_Datos del ejercicio_:
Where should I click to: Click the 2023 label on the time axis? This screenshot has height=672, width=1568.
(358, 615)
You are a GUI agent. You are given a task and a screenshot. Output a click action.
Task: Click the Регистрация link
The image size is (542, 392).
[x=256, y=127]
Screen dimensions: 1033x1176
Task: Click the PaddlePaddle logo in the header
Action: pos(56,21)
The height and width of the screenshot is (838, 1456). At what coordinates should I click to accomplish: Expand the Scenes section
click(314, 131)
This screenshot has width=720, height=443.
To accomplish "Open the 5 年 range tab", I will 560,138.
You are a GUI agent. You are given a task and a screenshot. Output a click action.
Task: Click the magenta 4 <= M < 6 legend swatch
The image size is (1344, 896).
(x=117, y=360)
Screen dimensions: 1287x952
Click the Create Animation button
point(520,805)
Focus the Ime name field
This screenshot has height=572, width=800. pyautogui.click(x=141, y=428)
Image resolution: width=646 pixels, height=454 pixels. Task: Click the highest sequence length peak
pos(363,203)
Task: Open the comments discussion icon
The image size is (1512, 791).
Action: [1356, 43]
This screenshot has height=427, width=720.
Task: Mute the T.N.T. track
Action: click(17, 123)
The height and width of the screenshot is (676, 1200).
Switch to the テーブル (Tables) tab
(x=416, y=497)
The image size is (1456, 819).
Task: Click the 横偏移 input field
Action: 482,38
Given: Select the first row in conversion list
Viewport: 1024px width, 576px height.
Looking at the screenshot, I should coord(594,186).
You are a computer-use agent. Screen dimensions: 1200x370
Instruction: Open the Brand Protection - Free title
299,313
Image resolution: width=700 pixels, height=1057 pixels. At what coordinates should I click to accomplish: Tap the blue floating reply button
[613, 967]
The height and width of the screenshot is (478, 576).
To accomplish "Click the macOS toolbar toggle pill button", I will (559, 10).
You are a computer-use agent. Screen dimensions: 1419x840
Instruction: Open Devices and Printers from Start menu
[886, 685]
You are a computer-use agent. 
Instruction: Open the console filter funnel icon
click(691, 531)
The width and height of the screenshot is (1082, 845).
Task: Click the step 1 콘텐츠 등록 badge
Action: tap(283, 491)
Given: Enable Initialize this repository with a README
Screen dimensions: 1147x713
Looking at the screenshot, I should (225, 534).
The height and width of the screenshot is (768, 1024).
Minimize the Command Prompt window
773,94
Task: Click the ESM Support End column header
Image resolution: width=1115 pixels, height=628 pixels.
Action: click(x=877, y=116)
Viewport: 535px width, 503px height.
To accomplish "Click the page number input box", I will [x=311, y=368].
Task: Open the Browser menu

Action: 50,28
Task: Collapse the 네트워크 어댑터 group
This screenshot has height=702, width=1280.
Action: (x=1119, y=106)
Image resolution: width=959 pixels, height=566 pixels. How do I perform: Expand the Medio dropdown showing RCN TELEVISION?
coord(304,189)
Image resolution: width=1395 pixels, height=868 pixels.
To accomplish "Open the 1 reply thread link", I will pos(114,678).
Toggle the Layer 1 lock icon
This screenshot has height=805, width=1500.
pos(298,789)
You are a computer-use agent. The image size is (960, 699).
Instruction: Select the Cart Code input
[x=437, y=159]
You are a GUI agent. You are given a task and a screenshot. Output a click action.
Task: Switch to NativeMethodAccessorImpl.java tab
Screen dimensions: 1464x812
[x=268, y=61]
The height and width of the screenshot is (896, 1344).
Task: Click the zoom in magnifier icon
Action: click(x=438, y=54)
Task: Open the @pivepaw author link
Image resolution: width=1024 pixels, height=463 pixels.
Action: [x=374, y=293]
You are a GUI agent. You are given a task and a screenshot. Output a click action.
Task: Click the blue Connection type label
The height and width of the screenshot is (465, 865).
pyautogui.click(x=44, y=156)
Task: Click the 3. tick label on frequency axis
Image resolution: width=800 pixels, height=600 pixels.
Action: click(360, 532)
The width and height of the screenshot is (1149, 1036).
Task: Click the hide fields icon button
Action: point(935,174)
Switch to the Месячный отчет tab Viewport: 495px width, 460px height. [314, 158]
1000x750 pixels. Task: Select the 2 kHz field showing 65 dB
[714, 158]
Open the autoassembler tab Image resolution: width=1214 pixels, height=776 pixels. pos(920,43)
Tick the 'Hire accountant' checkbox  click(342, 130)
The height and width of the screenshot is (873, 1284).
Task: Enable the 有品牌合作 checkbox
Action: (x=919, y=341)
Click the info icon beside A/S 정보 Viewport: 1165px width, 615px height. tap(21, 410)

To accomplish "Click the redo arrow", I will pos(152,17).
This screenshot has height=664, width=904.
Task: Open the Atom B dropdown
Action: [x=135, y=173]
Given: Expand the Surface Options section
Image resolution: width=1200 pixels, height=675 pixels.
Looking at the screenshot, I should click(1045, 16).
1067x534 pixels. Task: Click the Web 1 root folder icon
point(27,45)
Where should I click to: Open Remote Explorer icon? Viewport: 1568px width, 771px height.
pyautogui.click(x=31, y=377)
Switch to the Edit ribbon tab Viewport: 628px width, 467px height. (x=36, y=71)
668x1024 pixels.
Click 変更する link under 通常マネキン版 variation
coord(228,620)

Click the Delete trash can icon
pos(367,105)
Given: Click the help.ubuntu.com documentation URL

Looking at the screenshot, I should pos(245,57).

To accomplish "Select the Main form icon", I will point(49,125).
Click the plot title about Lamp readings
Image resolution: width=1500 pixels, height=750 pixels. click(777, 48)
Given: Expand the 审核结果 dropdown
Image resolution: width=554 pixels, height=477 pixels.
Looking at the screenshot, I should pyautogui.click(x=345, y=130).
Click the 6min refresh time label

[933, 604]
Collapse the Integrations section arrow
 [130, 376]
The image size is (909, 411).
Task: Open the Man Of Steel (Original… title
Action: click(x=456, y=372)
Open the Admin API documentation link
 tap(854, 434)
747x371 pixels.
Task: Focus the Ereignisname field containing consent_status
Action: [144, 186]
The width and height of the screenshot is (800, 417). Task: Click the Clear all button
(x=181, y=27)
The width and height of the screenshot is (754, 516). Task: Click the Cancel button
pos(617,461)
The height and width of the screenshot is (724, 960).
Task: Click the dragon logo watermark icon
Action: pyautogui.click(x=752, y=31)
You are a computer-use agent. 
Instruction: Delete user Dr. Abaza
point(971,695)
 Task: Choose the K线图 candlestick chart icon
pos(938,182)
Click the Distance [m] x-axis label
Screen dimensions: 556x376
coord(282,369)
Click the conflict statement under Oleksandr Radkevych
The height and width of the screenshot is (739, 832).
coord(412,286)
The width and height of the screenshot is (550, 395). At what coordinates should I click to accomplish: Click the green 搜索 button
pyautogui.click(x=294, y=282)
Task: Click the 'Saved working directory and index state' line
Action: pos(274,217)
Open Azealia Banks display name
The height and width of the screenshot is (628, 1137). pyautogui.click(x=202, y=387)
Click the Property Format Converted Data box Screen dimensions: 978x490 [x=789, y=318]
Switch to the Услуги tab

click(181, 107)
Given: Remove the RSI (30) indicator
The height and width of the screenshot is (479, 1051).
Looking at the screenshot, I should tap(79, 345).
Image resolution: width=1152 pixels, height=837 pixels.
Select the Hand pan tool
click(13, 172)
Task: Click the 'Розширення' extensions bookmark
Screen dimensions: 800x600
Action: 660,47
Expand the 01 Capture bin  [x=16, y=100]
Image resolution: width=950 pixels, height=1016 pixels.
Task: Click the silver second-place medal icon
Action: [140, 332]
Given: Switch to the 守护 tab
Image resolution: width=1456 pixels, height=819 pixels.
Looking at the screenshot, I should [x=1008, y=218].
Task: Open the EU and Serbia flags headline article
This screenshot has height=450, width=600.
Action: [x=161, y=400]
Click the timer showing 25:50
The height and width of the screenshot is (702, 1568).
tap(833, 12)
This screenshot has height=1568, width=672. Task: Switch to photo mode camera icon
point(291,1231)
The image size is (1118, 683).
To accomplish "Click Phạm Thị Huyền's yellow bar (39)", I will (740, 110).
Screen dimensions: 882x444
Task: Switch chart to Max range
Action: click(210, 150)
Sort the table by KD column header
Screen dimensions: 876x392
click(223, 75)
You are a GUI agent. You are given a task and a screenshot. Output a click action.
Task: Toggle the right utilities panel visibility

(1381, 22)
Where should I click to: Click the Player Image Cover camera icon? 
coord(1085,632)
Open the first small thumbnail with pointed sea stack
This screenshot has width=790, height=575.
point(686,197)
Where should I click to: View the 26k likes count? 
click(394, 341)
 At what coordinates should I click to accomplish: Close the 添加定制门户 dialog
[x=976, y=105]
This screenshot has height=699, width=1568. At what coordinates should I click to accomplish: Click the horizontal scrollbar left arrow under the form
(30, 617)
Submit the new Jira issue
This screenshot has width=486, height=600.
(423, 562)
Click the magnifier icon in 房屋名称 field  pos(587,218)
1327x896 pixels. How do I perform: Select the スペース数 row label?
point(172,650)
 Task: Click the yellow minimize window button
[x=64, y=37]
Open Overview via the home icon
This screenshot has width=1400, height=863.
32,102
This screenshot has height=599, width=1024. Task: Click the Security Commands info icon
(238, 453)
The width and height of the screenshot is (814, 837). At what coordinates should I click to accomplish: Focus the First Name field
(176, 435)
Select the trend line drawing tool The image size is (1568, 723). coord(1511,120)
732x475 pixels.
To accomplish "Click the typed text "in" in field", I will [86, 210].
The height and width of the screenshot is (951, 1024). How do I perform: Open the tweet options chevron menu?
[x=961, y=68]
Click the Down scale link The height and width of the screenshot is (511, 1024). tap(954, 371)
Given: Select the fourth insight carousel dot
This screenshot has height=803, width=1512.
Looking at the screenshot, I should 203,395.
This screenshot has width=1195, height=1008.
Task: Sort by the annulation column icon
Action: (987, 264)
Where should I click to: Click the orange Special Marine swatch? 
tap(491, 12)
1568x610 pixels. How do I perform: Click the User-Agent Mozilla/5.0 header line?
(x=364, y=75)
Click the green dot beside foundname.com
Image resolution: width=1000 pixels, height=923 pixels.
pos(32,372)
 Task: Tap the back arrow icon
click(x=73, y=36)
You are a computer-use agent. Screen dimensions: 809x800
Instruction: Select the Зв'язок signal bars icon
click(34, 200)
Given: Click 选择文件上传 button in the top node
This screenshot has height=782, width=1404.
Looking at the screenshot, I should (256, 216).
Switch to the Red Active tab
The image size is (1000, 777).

_Requisitos del problema_:
¿Cómo quedan los registros desde la línea que contiene "Open Azealia Banks display name" hasta la línea que contiene "point(172,650)" si renombras "magnifier" como "magnifying glass" y dejas todo lo demás igual?

_Ejercicio resuelto_:
Open Azealia Banks display name
The height and width of the screenshot is (628, 1137). pyautogui.click(x=202, y=387)
Click the Property Format Converted Data box Screen dimensions: 978x490 [x=789, y=318]
Switch to the Услуги tab

click(181, 107)
Given: Remove the RSI (30) indicator
The height and width of the screenshot is (479, 1051).
Looking at the screenshot, I should tap(79, 345).
Image resolution: width=1152 pixels, height=837 pixels.
Select the Hand pan tool
click(13, 172)
Task: Click the 'Розширення' extensions bookmark
Screen dimensions: 800x600
Action: 660,47
Expand the 01 Capture bin  [x=16, y=100]
Image resolution: width=950 pixels, height=1016 pixels.
Task: Click the silver second-place medal icon
Action: [140, 332]
Given: Switch to the 守护 tab
Image resolution: width=1456 pixels, height=819 pixels.
Looking at the screenshot, I should [x=1008, y=218].
Task: Open the EU and Serbia flags headline article
This screenshot has height=450, width=600.
Action: [x=161, y=400]
Click the timer showing 25:50
The height and width of the screenshot is (702, 1568).
tap(833, 12)
This screenshot has height=1568, width=672. Task: Switch to photo mode camera icon
point(291,1231)
The image size is (1118, 683).
To accomplish "Click Phạm Thị Huyền's yellow bar (39)", I will (740, 110).
Screen dimensions: 882x444
Task: Switch chart to Max range
Action: click(210, 150)
Sort the table by KD column header
Screen dimensions: 876x392
click(223, 75)
You are a GUI agent. You are given a task and a screenshot. Output a click action.
Task: Toggle the right utilities panel visibility

(1381, 22)
Where should I click to: Click the Player Image Cover camera icon? 
coord(1085,632)
Open the first small thumbnail with pointed sea stack
This screenshot has width=790, height=575.
point(686,197)
Where should I click to: View the 26k likes count? 
click(394, 341)
 At what coordinates should I click to accomplish: Close the 添加定制门户 dialog
[x=976, y=105]
This screenshot has height=699, width=1568. At what coordinates should I click to accomplish: Click the horizontal scrollbar left arrow under the form
(30, 617)
Submit the new Jira issue
This screenshot has width=486, height=600.
(423, 562)
Click the magnifying glass icon in 房屋名称 field  pos(587,218)
1327x896 pixels. How do I perform: Select the スペース数 row label?
point(172,650)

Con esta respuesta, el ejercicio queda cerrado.